[Start of DOCUMENT PASSAGE]
When UK GDP fell in the last quarter of 2011, I wrote that the 2010 Budget should rank as one of the major UK macroeconomic policy errors since the war. A number of comments on that post and since have asked why I single out fiscal policy rather than monetary policy for such criticism? This is a good question, which has much more general applicability than to just the UK.
There are three charges that could be made against recent monetary policy.

1)                          That it could have done something to prevent the financial crisis itself, by raising interest rates by more in the middle of the last decade.
2)                          Following the crisis, central banks could have cut rates more quickly, or done more in terms of ‘unconventional’ monetary policy.
3)                          Policy should have moved to some form of price level or nominal GDP target. 

Let me take each in turn.
            Policy was clearly at fault in allowing the financial excesses that preceded the crisis. There is also a strong case that monetary policy should have reacted to excess leverage, as my recent post summarising Woodford’s new NBER paper suggests. There is plenty to debate about who should have seen the danger signals and ‘shouted from the rooftops’ about them. However I see the financial crisis as primarily a failure of financial regulation, and not conventional monetary policy. A laissez-faire attitude to the financial sector, rather than the setting of interest rates, was the major policy failure here.
            The second criticism is also probably valid. If the Bank of England had cut interest rates as rapidly as the US Fed, or if it had tried to orientate its Quantitative Easing policy to where the credit constraints were most acute, then this might have improved things somewhat. However I’m reluctant to label this a major policy error. Monetary policy, in contrast to fiscal policy, did move in the right direction. My view would be different if the UK had followed the ECB in raising interest rates in 2011, as they nearly did
The most serious charge against current monetary policy is that it is being too conservative in sticking to low inflation targets rather than moving to some form of price level targeting with, for a time, an implicitly higher inflation target. In 2009 or even 2010 such a change would have been seen as radical, but there now seems to be a growing weight of academic opinion (for example here) behind such a move. However, in the UK there is very little pressure to make any change. In part this is because – unlike the US - any move to price level or nominal GDP targeting would have to come from the government rather than the Bank of England. The government sets the Bank’s mandate, which has the 2% inflation target at its centre. Most academic expertise on UK monetary policy works through the Bank. One possibility would be to ask the Treasury Select Committee to take up this issue. If any UK academics reading this blog feel this would be a worthwhile thing to try and do, please contact me.
            So in retrospect the failure to move to some form of price level targeting may come to be seen as a major policy error. However, at least in the UK, in the absence of any great pressure from either academic economists or the opposition to make such a change, this error may reflect ignorance as much as anything. This was not the case with fiscal austerity in 2010.
            As I have noted before, the Conservative Party opposed the government’s countercyclical fiscal policy following the recession. They bought the idea of expansionary austerity, which many have pointed out contradicts basic macroeconomic theory in a liquidity trap. There can be no excuse that the right policy was new, untried and radical – the appropriate policy was simple and well understood. When a government chooses to ignore mainstream academic theory, and the economy suffers as a result, it has made a major error and it should be held to account for that.
[End of DOCUMENT PASSAGE]
[Start of DATASET RECORDS]
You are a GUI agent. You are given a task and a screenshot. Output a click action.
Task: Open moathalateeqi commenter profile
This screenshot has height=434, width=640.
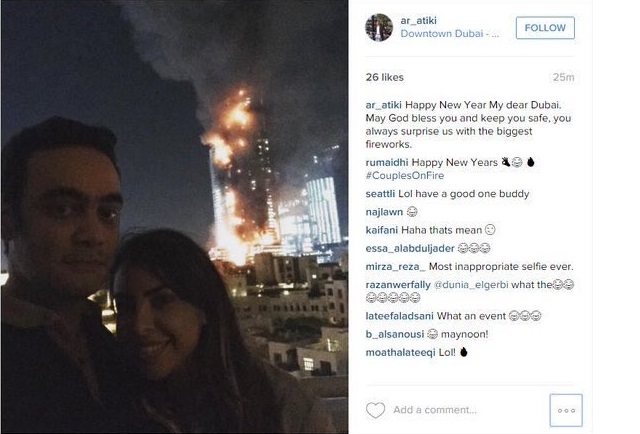pyautogui.click(x=400, y=352)
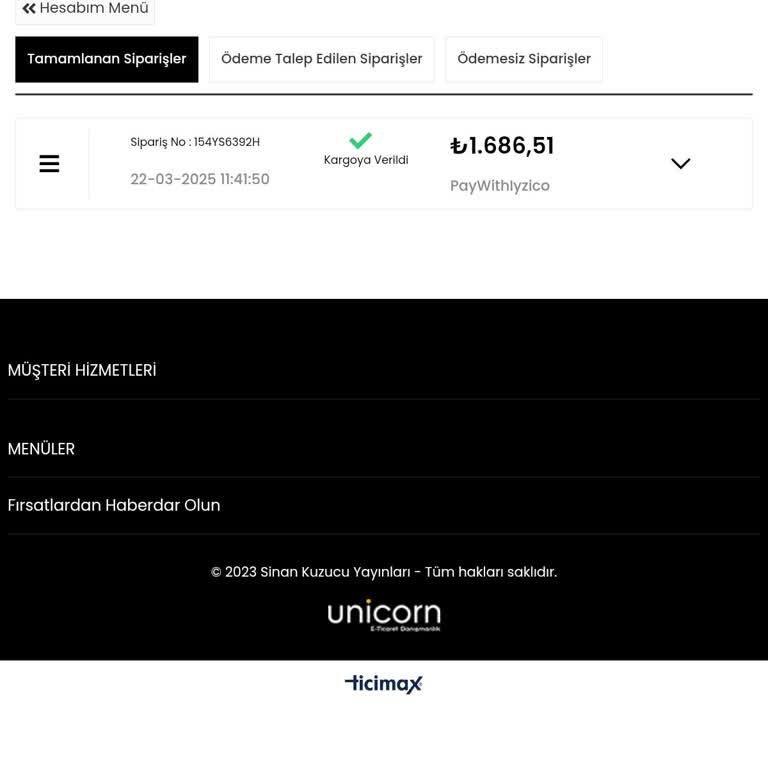Go back via Hesabım Menü button
This screenshot has height=768, width=768.
pos(85,8)
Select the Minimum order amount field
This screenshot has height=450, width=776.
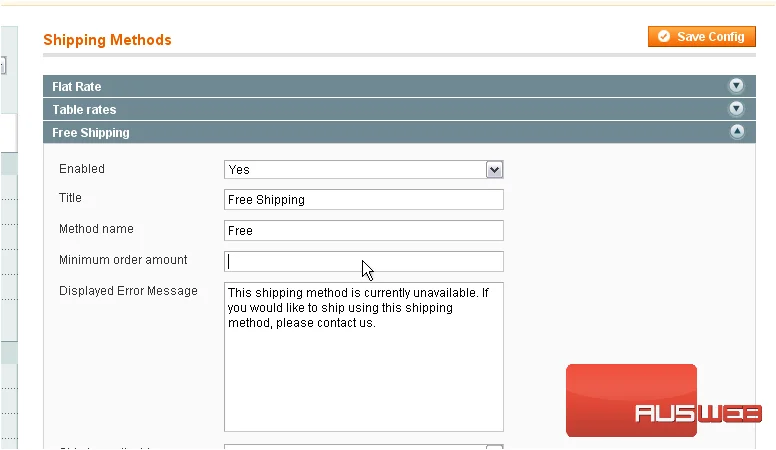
[End of DATASET RECORDS]
WHAT THIS EXERCISE ASKS:
1) Answer these questions using the economics blog post:
(a) What does the author see the financial crisis as mainly a failure of?
(b) What inflation target sits at the center of the Bank of England's mandate?
(c) Which party opposed the government's countercyclical fiscal policy after the recession?
2) Write out the economics blog post word for word, from "When UK GDP" down to "recent monetary policy.".

OUTPUTS FOR THE TASKS:
1)
(a) Financial regulation
(b) 2%
(c) The Conservative Party

2)
When UK GDP fell in the last quarter of 2011, I wrote that the 2010 Budget should rank as one of the major UK macroeconomic policy errors since the war. A number of comments on that post and since have asked why I single out fiscal policy rather than monetary policy for such criticism? This is a good question, which has much more general applicability than to just the UK.
There are three charges that could be made against recent monetary policy.